[[ Source text, beginning ]]

Final thoughts: how to move forward
The above five challenges are not isolated problems but interconnected symptoms of a deeper issue: education is fundamentally an endeavor premised on developing individual judgment, creativity, and wisdom, while LLMs are computational tools optimized for pattern recognition and reproduction. The question is whether, and if so how we can implement LLMs in education in ways that enhance rather than diminish human learning. If we fail to address this question, we risk producing graduates seemingly fluent in AI use but incapable of independent thought. Our goal is to help students become sophisticated users of powerful tools, even more importantly to cultivate their meta-skills—the ability to learn, adapt, and maintain critical judgment. By and large, in the emerging AI-empowered workplaces, these meta-skills are more essential than ever.
Shuai Yuan & Stefan T. Mol[1]
Amsterdam Business School, The University of Amsterdam
[1] Note: The conceptualization and ideas contained within this article are ours, yet AI assistants helped with writing the (very rough) first draft. We evaluated, modified, fine-tuned, and approved the final product.

[[ Source text, end ]]
[[ Data supplied, beginning ]]

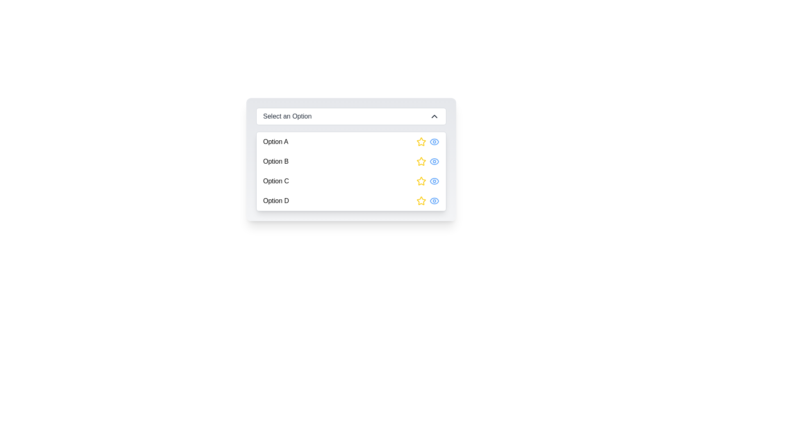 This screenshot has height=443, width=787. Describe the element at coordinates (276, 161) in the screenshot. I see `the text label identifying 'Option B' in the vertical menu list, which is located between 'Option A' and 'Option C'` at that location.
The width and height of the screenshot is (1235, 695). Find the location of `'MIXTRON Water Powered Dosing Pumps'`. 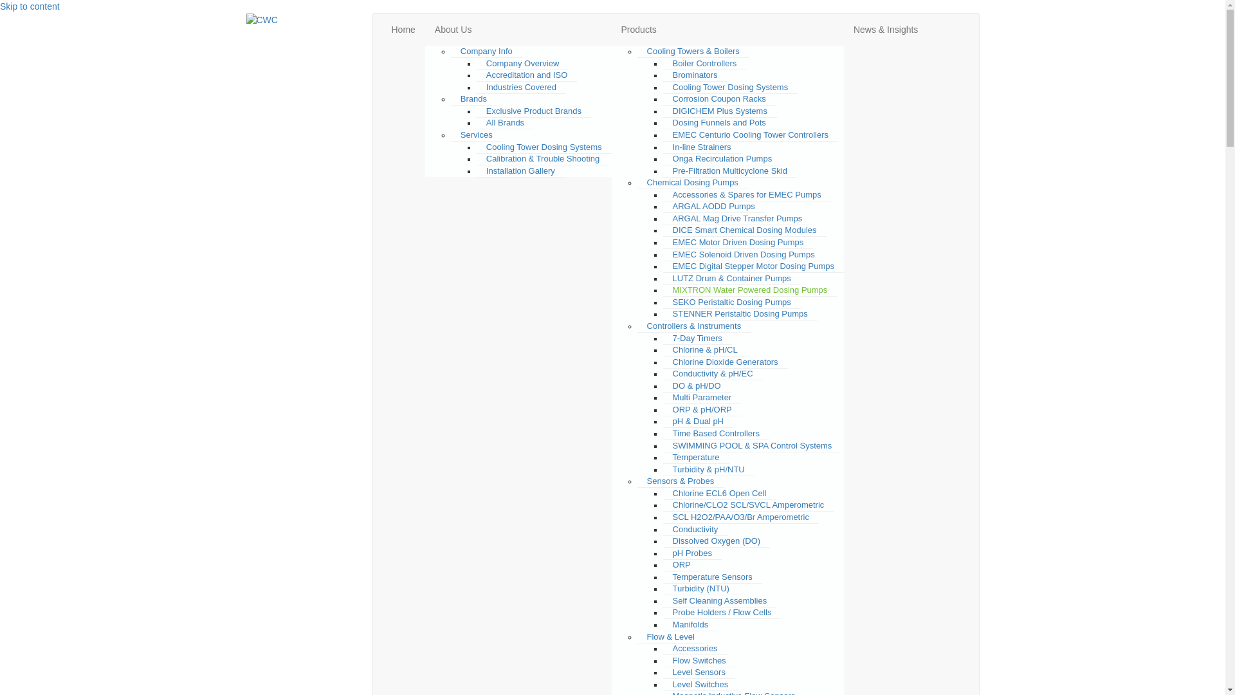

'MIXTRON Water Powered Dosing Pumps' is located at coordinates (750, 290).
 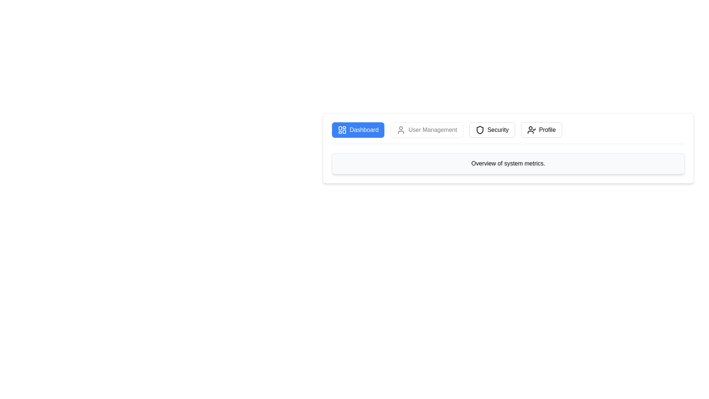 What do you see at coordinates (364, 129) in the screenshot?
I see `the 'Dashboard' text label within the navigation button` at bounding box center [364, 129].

[[ Data supplied, end ]]
[[ Data supplied, beginning ]]

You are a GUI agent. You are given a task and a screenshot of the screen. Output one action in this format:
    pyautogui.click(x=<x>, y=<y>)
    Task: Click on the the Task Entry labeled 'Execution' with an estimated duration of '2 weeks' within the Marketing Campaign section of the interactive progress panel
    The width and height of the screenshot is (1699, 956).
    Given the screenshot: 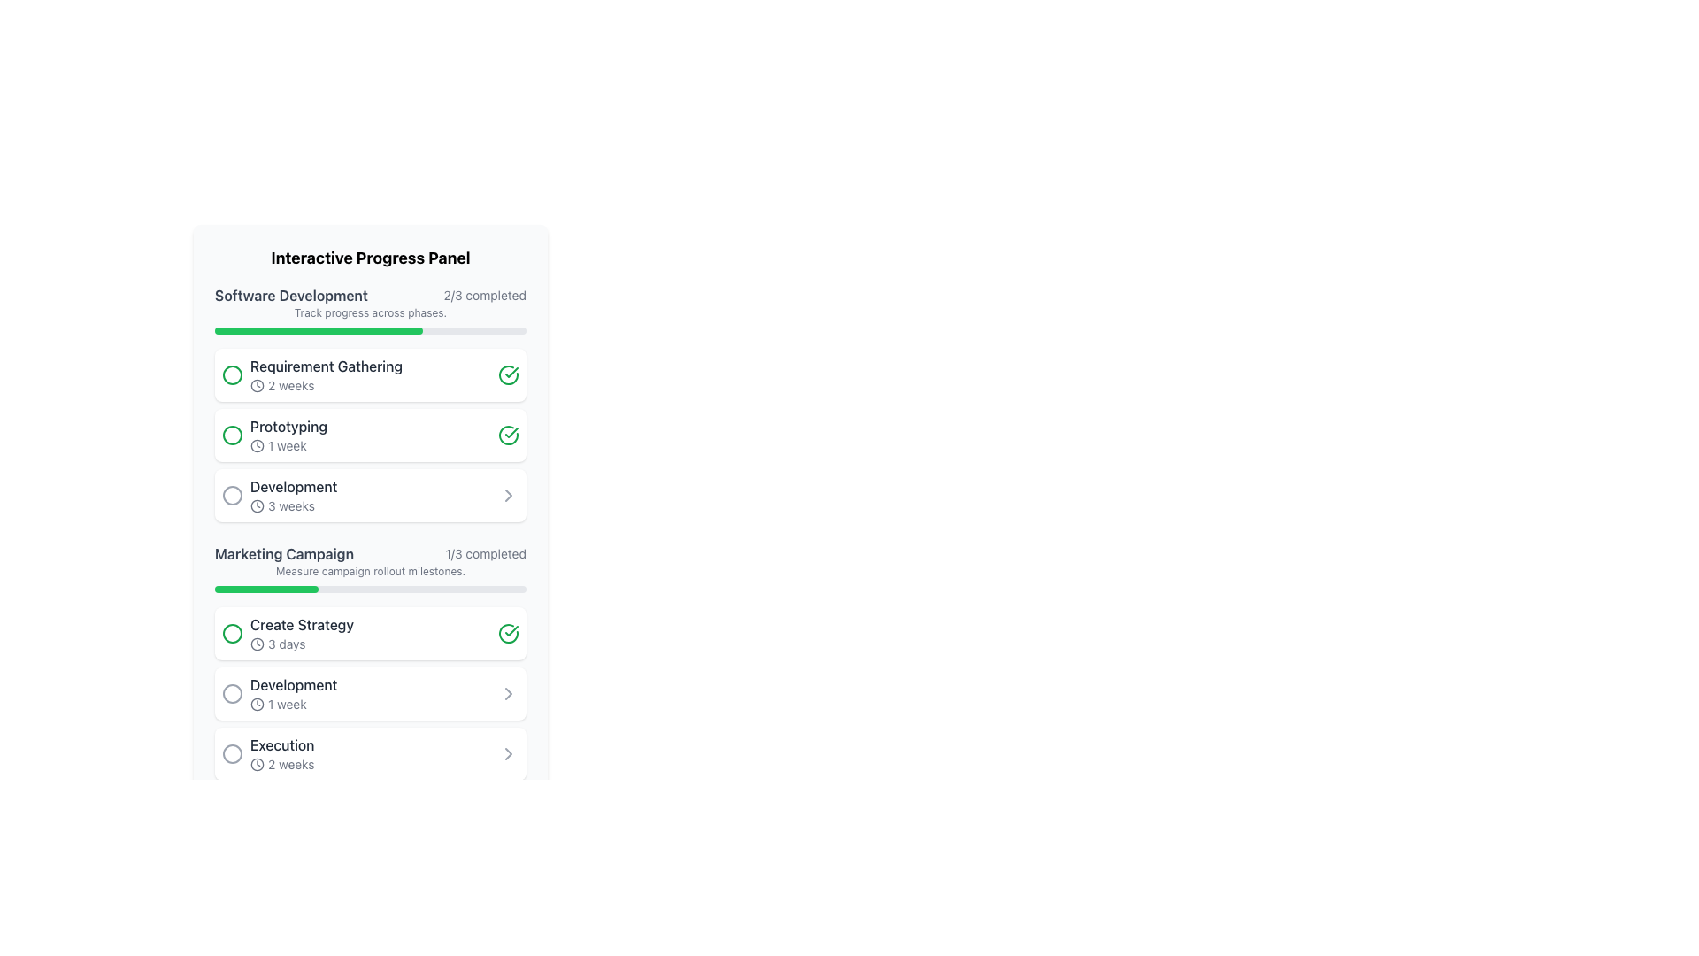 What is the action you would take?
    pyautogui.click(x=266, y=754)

[[ Data supplied, end ]]

Can you reproduce the passage on LLMs in education word for word, from "Final thoughts: how" up to and including "essential than ever."?

Final thoughts: how to move forward
The above five challenges are not isolated problems but interconnected symptoms of a deeper issue: education is fundamentally an endeavor premised on developing individual judgment, creativity, and wisdom, while LLMs are computational tools optimized for pattern recognition and reproduction. The question is whether, and if so how we can implement LLMs in education in ways that enhance rather than diminish human learning. If we fail to address this question, we risk producing graduates seemingly fluent in AI use but incapable of independent thought. Our goal is to help students become sophisticated users of powerful tools, even more importantly to cultivate their meta-skills—the ability to learn, adapt, and maintain critical judgment. By and large, in the emerging AI-empowered workplaces, these meta-skills are more essential than ever.